Dataset entries
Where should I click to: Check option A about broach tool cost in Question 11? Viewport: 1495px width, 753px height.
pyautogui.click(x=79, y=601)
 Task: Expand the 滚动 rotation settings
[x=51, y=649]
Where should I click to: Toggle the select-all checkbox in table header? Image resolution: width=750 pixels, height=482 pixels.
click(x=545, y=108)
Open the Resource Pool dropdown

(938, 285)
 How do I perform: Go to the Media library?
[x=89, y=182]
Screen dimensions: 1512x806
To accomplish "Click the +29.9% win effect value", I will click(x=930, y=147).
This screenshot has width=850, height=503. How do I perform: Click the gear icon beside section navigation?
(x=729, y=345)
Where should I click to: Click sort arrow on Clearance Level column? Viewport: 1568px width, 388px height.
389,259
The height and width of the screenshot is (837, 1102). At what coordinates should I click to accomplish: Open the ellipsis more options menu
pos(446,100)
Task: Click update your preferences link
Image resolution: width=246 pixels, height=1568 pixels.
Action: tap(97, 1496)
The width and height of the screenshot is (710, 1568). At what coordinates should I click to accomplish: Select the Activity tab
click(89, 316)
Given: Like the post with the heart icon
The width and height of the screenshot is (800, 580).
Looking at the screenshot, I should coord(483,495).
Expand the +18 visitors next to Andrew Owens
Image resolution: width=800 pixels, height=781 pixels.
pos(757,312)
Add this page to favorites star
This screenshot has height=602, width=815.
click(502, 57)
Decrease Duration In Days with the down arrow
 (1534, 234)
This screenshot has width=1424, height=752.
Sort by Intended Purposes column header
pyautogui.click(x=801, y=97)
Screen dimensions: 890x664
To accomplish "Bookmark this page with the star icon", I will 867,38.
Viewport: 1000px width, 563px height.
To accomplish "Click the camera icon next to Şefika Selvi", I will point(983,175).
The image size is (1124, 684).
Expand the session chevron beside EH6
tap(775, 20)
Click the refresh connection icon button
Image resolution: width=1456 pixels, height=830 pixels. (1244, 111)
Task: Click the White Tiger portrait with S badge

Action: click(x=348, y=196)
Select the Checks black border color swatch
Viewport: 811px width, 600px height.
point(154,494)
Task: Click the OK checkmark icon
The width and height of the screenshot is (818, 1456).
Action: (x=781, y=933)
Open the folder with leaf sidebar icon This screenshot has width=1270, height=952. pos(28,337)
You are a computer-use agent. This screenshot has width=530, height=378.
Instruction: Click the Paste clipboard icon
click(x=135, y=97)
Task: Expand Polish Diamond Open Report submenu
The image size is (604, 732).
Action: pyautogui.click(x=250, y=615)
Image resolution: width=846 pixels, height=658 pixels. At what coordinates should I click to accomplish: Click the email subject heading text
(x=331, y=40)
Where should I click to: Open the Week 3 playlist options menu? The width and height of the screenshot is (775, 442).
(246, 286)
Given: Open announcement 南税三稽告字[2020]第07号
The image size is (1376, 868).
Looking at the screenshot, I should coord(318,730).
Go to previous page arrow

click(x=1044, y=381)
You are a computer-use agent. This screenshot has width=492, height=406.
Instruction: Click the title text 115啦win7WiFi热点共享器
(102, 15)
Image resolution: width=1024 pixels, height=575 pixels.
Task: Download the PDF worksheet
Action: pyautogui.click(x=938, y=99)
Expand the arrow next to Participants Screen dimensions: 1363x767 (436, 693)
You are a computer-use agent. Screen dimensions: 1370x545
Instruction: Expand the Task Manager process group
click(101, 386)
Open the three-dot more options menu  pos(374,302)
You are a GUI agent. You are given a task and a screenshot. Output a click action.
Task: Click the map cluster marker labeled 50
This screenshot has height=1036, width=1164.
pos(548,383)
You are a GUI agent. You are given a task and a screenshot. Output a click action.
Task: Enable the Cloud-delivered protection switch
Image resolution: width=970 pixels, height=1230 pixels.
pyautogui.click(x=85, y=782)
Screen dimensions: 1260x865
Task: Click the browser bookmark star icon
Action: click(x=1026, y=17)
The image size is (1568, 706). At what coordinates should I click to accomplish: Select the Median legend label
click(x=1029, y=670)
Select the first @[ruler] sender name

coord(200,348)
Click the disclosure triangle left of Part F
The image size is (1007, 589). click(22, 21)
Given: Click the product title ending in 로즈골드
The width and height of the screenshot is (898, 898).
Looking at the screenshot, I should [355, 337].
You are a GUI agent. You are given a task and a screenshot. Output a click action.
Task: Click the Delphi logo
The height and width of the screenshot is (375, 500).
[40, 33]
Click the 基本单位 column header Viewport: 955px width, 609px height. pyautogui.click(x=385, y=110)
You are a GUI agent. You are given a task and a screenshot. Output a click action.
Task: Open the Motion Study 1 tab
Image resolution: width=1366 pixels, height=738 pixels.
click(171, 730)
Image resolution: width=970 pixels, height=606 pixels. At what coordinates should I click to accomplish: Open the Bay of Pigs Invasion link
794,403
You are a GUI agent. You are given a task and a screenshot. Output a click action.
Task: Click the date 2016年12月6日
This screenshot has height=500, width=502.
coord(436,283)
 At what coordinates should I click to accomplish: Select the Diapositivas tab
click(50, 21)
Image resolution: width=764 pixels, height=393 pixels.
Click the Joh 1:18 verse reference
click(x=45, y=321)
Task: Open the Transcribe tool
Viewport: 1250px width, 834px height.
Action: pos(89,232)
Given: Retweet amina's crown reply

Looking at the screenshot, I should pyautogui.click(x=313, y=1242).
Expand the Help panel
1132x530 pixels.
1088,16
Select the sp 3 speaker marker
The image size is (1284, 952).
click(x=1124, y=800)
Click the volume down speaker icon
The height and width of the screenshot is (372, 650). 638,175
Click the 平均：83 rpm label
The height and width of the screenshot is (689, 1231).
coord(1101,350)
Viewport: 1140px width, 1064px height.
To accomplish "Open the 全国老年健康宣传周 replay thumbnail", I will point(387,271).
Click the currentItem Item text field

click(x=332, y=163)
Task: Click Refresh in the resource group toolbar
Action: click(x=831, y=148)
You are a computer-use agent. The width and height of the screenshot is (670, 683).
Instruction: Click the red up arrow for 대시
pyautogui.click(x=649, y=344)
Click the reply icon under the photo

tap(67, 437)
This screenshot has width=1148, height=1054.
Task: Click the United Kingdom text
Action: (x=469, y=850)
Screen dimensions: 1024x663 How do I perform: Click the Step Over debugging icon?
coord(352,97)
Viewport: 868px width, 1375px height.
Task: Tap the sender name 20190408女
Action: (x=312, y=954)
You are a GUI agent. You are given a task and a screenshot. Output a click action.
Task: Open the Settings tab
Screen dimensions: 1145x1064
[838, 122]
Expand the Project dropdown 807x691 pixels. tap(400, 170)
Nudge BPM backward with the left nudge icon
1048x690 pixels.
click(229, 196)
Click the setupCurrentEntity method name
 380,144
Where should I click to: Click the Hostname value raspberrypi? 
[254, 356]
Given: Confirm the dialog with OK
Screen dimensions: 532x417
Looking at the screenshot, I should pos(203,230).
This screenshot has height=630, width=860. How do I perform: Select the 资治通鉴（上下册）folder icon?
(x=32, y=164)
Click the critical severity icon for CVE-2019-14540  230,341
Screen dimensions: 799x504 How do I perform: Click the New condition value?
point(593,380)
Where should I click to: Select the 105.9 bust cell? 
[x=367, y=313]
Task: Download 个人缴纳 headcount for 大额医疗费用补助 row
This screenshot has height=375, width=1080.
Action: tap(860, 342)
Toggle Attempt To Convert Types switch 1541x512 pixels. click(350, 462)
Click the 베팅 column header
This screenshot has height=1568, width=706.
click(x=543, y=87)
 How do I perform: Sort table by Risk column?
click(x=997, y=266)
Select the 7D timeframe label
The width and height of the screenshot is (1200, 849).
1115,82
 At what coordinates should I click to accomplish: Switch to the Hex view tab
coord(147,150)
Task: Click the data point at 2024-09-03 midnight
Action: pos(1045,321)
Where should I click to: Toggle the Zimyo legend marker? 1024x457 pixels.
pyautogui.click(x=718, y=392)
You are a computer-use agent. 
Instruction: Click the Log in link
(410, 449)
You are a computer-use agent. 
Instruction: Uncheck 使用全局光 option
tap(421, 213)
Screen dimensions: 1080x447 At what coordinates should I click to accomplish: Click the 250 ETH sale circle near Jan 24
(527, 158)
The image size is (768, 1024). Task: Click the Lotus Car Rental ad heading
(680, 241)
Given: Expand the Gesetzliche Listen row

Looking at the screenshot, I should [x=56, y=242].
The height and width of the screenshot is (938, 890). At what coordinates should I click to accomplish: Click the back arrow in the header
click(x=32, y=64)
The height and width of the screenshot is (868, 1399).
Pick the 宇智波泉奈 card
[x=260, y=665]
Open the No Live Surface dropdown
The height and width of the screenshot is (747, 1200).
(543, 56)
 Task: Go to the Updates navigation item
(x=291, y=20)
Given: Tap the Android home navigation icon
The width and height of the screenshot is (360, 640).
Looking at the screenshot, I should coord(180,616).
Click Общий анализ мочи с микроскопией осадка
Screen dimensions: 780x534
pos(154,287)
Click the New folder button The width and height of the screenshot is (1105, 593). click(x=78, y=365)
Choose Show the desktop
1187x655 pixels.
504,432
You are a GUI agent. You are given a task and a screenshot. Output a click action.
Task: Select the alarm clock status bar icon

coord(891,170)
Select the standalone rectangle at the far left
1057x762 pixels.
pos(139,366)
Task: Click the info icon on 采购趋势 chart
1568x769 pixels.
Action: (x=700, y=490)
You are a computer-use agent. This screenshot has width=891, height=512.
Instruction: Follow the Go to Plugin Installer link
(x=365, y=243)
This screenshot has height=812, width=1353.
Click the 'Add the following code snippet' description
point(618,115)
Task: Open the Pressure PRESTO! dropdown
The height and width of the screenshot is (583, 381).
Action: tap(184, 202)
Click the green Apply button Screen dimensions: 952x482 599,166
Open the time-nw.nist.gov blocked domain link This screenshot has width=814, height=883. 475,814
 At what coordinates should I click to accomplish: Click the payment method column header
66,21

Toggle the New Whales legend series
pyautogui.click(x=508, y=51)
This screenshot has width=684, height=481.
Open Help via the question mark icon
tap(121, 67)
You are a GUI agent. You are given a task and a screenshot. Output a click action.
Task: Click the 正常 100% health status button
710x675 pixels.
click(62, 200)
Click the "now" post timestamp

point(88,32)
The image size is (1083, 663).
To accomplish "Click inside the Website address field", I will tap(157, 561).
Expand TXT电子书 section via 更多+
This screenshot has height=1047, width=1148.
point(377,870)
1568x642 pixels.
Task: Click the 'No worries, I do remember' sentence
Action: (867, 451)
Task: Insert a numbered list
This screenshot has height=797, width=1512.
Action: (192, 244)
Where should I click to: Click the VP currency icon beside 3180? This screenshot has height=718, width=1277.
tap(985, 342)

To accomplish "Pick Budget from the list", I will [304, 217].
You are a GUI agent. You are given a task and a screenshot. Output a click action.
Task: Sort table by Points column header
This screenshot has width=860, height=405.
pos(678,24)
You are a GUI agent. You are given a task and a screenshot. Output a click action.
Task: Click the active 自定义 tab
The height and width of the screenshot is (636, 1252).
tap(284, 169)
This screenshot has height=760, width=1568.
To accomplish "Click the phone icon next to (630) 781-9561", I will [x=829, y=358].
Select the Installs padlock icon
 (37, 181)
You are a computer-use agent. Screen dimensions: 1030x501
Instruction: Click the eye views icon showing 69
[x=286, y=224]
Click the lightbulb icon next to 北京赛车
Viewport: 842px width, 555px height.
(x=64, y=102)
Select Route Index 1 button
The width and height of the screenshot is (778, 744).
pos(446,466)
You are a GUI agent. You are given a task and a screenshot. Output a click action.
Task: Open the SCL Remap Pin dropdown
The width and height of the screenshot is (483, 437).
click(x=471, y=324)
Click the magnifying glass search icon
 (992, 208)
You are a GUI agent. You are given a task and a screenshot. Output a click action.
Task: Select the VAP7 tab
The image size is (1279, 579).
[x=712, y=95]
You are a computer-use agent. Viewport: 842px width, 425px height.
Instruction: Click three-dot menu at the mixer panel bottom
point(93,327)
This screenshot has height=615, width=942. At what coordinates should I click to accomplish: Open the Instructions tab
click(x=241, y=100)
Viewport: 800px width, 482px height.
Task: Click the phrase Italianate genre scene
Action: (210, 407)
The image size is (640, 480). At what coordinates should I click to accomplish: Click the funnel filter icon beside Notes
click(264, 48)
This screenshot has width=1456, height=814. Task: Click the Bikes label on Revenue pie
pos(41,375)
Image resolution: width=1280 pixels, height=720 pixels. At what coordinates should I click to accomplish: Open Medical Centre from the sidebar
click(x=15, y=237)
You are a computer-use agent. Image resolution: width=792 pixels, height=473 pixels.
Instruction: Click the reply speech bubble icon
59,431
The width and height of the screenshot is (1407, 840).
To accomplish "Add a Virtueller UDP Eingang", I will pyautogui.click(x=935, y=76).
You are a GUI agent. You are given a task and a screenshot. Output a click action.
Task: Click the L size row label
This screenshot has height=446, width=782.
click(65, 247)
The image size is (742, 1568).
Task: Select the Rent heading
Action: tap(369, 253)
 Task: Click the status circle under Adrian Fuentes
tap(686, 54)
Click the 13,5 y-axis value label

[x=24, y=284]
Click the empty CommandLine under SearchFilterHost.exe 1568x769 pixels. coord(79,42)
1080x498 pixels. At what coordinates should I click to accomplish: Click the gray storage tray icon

### Work task
Find all lines holding the word "computer" in the records above and copy them.

### Your solution
You are a computer-use agent. This screenshot has width=530, height=378.
You are a computer-use agent. This screenshot has width=492, height=406.
You are a computer-use agent. Screen dimensions: 1370x545
You are a computer-use agent. The width and height of the screenshot is (670, 683).
You are a computer-use agent. 
You are a computer-use agent. 
You are a computer-use agent. This screenshot has width=891, height=512.
You are a computer-use agent. Screen dimensions: 1030x501
You are a computer-use agent. Viewport: 842px width, 425px height.
You are a computer-use agent. Image resolution: width=792 pixels, height=473 pixels.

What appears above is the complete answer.